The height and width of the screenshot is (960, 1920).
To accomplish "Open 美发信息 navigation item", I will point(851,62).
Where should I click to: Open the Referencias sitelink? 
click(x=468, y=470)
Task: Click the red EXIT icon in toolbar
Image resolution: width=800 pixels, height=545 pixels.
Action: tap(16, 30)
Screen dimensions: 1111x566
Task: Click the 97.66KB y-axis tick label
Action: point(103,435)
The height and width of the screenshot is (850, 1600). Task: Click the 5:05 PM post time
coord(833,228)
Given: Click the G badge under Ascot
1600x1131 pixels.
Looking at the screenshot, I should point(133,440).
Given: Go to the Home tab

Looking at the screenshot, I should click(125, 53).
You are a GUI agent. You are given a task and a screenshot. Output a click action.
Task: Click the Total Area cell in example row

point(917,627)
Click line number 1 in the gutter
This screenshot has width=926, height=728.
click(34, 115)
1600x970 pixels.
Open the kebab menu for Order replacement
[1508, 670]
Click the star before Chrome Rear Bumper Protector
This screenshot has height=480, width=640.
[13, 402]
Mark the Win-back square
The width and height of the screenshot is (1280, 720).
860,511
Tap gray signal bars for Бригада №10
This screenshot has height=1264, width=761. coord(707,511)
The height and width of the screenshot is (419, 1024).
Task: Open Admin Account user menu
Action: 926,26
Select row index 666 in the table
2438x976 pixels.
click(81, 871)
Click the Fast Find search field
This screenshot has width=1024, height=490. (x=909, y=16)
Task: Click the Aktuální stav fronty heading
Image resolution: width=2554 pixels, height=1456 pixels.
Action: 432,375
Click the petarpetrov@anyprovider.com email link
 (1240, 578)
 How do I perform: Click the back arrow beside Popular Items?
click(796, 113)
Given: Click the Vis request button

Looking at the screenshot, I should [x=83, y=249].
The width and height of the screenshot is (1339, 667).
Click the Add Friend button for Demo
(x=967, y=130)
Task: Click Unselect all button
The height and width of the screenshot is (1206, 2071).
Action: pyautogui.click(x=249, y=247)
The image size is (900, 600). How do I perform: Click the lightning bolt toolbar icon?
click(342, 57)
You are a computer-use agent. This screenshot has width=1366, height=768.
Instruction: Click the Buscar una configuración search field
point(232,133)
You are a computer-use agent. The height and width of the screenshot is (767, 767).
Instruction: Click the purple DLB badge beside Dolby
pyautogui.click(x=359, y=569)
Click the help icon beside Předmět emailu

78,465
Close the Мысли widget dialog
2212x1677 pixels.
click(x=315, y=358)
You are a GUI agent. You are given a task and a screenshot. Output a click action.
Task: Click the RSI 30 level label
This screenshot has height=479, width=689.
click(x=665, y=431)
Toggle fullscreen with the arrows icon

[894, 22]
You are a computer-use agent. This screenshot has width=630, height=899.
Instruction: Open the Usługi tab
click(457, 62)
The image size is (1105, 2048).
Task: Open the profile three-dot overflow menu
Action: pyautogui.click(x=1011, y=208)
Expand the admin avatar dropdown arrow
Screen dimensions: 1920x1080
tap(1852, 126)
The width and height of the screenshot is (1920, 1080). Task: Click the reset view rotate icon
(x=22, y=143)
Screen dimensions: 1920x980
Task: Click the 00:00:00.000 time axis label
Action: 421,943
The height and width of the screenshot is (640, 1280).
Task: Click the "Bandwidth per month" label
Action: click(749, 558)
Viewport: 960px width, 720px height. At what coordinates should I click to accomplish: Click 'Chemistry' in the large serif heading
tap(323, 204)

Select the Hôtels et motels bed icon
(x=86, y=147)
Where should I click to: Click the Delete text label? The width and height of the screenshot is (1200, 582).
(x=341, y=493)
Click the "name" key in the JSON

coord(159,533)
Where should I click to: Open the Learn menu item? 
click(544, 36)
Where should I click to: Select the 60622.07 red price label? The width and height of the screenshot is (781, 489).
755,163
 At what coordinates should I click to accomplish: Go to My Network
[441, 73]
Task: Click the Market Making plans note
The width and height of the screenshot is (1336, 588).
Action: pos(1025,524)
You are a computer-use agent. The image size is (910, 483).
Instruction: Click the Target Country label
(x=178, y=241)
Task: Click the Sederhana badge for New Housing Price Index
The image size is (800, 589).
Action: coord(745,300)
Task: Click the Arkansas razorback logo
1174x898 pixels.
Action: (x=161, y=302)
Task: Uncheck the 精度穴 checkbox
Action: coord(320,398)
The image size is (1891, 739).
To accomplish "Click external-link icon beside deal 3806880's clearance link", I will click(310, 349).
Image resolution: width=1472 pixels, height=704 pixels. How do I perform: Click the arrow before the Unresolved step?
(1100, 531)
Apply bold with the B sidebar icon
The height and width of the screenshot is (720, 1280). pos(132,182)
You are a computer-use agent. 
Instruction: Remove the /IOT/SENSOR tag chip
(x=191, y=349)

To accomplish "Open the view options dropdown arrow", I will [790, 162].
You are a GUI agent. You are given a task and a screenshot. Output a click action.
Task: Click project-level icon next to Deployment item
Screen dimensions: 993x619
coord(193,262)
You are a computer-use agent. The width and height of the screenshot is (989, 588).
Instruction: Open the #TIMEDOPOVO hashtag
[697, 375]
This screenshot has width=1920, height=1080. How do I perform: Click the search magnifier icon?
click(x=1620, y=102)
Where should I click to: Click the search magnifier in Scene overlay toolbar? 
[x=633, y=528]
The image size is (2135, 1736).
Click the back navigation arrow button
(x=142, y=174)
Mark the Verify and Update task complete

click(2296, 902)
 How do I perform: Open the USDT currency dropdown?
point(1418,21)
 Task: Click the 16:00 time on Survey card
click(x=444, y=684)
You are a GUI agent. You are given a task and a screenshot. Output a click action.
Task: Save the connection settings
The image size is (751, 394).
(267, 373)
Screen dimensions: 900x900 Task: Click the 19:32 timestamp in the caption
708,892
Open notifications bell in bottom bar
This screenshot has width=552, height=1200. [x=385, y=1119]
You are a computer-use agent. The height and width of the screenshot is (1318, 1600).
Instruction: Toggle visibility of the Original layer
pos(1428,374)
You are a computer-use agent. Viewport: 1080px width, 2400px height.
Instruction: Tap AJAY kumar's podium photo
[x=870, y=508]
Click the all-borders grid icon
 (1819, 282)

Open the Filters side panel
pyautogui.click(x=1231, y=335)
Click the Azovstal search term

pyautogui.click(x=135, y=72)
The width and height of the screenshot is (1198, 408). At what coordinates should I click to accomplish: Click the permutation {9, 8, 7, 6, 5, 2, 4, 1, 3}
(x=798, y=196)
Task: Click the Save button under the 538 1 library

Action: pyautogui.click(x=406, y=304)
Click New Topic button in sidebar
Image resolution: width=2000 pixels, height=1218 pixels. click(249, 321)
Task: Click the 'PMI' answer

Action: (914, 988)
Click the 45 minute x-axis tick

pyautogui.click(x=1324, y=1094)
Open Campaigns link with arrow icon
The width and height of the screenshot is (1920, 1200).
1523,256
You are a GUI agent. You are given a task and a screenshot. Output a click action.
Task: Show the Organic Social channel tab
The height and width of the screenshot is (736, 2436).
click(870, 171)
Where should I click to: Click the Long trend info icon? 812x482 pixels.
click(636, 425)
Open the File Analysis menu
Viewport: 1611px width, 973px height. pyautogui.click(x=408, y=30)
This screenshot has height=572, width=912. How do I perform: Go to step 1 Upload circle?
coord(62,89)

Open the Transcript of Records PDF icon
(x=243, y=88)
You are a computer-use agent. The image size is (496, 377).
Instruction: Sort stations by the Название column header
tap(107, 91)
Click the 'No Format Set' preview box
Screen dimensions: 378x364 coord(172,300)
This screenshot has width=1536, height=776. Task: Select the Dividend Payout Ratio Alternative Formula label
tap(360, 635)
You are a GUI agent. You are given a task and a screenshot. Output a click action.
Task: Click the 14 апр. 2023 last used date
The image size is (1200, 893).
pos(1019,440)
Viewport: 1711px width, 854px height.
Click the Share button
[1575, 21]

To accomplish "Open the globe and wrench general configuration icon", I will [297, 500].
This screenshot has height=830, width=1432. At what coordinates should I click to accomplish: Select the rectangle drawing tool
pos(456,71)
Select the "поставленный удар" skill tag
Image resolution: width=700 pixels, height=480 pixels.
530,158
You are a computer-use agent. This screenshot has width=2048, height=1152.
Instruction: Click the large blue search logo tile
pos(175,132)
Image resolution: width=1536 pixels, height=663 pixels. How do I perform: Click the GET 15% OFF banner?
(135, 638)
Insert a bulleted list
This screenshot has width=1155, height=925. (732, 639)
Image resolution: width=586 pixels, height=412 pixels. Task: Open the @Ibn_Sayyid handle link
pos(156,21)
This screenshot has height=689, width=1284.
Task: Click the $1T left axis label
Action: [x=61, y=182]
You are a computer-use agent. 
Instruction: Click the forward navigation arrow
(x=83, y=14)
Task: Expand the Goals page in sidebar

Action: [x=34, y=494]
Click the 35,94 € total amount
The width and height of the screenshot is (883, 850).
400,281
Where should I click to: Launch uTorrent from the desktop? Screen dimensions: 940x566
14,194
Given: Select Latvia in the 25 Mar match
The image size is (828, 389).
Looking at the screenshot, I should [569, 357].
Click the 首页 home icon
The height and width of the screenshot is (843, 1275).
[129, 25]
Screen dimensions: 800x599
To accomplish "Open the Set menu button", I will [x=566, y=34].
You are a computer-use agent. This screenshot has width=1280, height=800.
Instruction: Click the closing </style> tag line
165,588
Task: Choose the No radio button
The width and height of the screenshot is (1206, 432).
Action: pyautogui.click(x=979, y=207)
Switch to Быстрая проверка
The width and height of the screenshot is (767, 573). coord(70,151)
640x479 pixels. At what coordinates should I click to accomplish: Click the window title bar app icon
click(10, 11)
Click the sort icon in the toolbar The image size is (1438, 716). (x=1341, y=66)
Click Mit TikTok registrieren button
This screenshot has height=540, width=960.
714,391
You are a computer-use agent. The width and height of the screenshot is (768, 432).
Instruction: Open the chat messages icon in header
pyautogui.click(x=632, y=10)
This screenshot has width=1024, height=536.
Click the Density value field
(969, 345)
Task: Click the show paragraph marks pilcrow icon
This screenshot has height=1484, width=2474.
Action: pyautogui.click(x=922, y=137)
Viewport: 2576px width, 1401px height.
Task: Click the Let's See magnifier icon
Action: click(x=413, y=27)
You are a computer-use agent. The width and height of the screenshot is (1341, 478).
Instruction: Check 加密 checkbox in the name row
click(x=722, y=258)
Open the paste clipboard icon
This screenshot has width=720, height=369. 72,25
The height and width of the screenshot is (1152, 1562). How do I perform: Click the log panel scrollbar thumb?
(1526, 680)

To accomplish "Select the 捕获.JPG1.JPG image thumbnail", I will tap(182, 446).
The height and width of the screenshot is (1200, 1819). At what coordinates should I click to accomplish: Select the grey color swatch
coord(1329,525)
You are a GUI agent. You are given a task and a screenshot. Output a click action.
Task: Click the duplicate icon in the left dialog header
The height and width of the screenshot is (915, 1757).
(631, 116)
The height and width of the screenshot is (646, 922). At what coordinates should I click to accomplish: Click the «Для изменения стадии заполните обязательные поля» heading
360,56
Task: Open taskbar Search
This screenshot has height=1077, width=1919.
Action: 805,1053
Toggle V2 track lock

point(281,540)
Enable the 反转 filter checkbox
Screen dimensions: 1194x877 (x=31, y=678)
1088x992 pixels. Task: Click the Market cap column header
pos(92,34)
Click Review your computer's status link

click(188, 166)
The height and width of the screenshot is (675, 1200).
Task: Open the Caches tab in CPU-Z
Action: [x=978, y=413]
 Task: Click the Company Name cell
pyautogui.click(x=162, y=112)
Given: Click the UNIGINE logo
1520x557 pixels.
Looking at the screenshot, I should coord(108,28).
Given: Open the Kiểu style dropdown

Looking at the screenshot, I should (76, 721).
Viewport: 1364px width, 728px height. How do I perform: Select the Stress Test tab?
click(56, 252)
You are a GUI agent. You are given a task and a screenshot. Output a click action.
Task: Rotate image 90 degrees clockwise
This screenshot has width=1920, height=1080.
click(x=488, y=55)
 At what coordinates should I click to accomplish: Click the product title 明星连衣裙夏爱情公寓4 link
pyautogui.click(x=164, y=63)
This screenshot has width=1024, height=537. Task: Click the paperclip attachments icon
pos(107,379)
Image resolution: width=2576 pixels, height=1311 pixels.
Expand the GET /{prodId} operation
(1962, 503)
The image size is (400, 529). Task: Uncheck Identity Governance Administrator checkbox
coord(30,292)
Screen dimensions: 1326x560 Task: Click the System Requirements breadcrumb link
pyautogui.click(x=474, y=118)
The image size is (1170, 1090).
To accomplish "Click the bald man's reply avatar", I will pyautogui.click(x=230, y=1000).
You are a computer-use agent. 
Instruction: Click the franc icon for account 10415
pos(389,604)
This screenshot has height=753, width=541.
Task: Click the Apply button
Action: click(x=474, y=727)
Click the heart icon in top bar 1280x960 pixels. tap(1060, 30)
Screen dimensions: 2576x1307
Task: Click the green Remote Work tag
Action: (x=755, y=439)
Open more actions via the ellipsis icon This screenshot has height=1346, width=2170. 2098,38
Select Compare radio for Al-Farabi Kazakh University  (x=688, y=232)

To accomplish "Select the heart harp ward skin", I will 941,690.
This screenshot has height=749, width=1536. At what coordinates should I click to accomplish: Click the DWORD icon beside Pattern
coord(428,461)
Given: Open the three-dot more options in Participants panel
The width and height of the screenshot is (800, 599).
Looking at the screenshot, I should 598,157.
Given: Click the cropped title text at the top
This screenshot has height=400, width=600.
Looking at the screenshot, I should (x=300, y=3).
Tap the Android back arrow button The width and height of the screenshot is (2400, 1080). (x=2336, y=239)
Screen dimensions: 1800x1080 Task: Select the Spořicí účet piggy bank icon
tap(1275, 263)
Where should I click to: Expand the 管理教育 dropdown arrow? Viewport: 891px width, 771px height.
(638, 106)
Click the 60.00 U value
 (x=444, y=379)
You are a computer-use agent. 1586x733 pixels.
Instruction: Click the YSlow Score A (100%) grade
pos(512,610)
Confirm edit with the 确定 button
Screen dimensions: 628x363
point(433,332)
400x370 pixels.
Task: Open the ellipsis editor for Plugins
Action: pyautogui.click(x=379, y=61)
· · · · ·
EXERCISE DETAILS: Find each line in the records above that contains the word "dialog", counting only matches with the same case, and copy those lines.

SOLUTION TO THIS EXERCISE:
Close the Мысли widget dialog
Task: Click the duplicate icon in the left dialog header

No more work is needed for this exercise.